A La Paz llegó muerto, pese a que el doctor Alfonso Cabeza, el médico encargado de ordenar las presencias y evitar que se colara nadie, sonreía cada vez que le preguntábamos: «¿Qué, cómo está?». Él respondía, muy profesionalmente: «Estable, está estable». Sabía Cabeza, un personaje irrepetible en todos los ámbitos, que en el vestíbulo de su hospital, por la noche, se libraban partidas simultáneas de ajedrez y hasta se organizaban sesiones de espiritismo: «Carrero, ¿quién te mató?», interrogaban a un vaso sobre un mantel blanco. El vaso se movía, oscilaba, dibujaba letras: la «D» de Doña, la «C» de Carmen. El jefe de la sesión sentenciaba: «Doña Carmen», y se disculpaba ante los gorilas de la Político-Social: «El vaso ha sido el vaso».

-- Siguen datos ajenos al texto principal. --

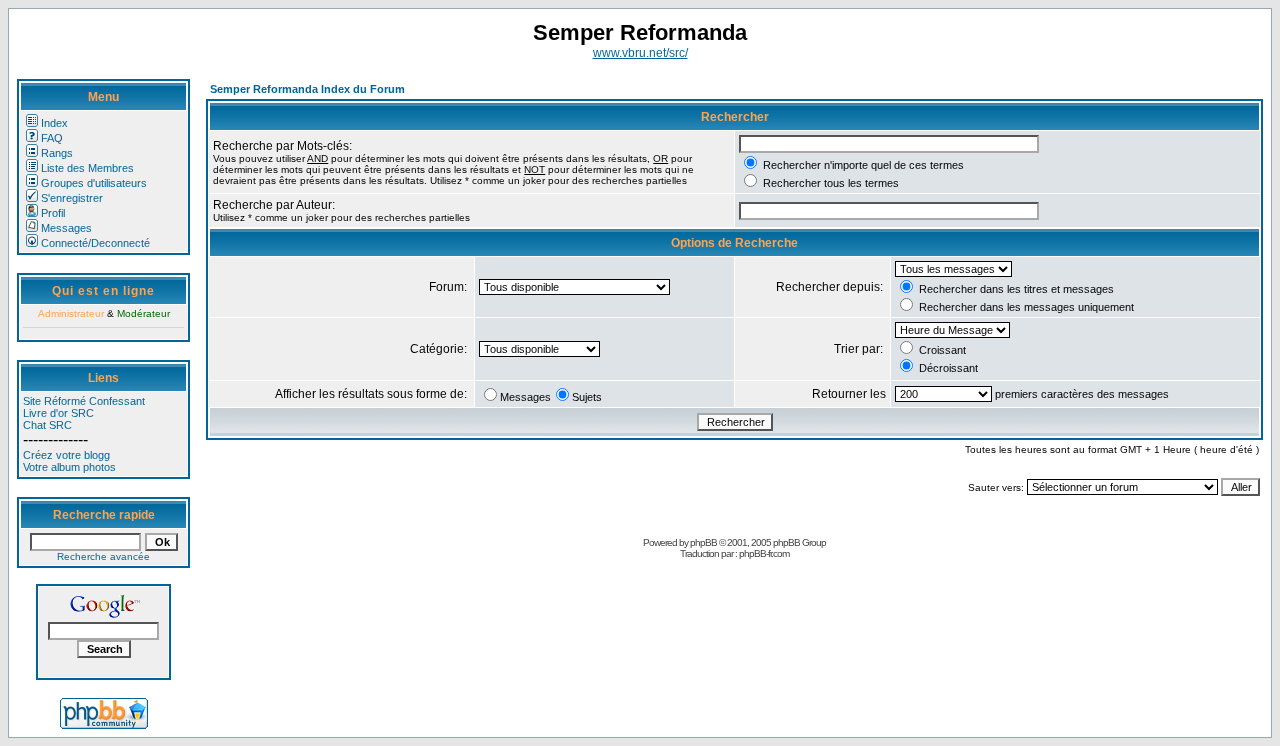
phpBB (703, 542)
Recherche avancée (103, 556)
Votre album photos (69, 467)
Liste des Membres (87, 168)
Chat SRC (47, 425)
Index (54, 123)
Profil (53, 213)
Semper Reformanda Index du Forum (307, 89)
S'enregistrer (72, 198)
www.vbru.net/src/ (640, 53)
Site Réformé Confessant (84, 401)
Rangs (57, 153)
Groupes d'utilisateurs (94, 183)
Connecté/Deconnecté (95, 243)
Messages (66, 228)
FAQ (52, 138)
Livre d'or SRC (58, 413)
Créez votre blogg (66, 455)
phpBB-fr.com (764, 553)
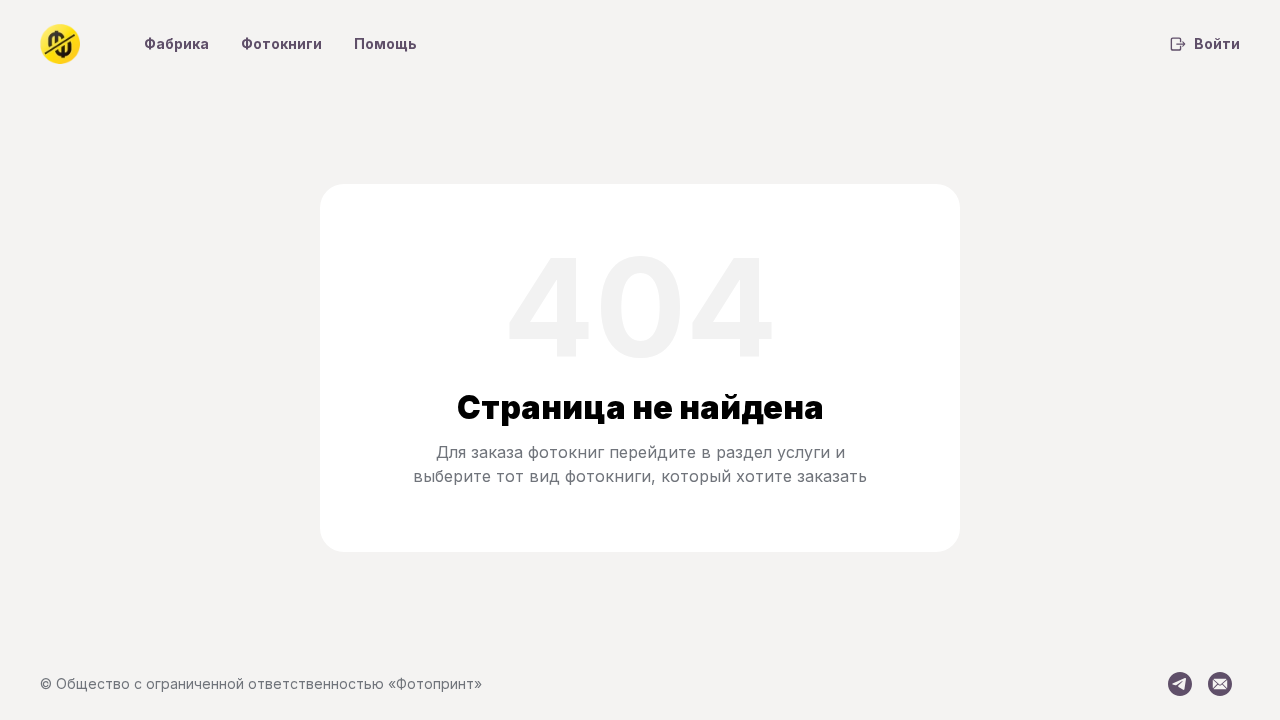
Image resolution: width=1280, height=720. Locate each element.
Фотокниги (281, 43)
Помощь (385, 43)
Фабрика (176, 43)
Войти (1217, 43)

Franco sufrió, de mano de los ayudantes de su suegro, un encarnizamiento terapéutico indudable, pero se murió porque le despedazaron cuatro infartos, no se sabe cuántas hemorragias intestinales y porque, como escribió su médico de cabecera, «le llegó su hora». O sea, el 19 de noviembre de 1975 entre las 21.15 y las 21.30. Esa es la verdad. Quede para la Historia, incluso para los que ahora le utilizan para seguir en el poder. El criminal Largo Caballero, al que Franco derrotó, es su ídolo.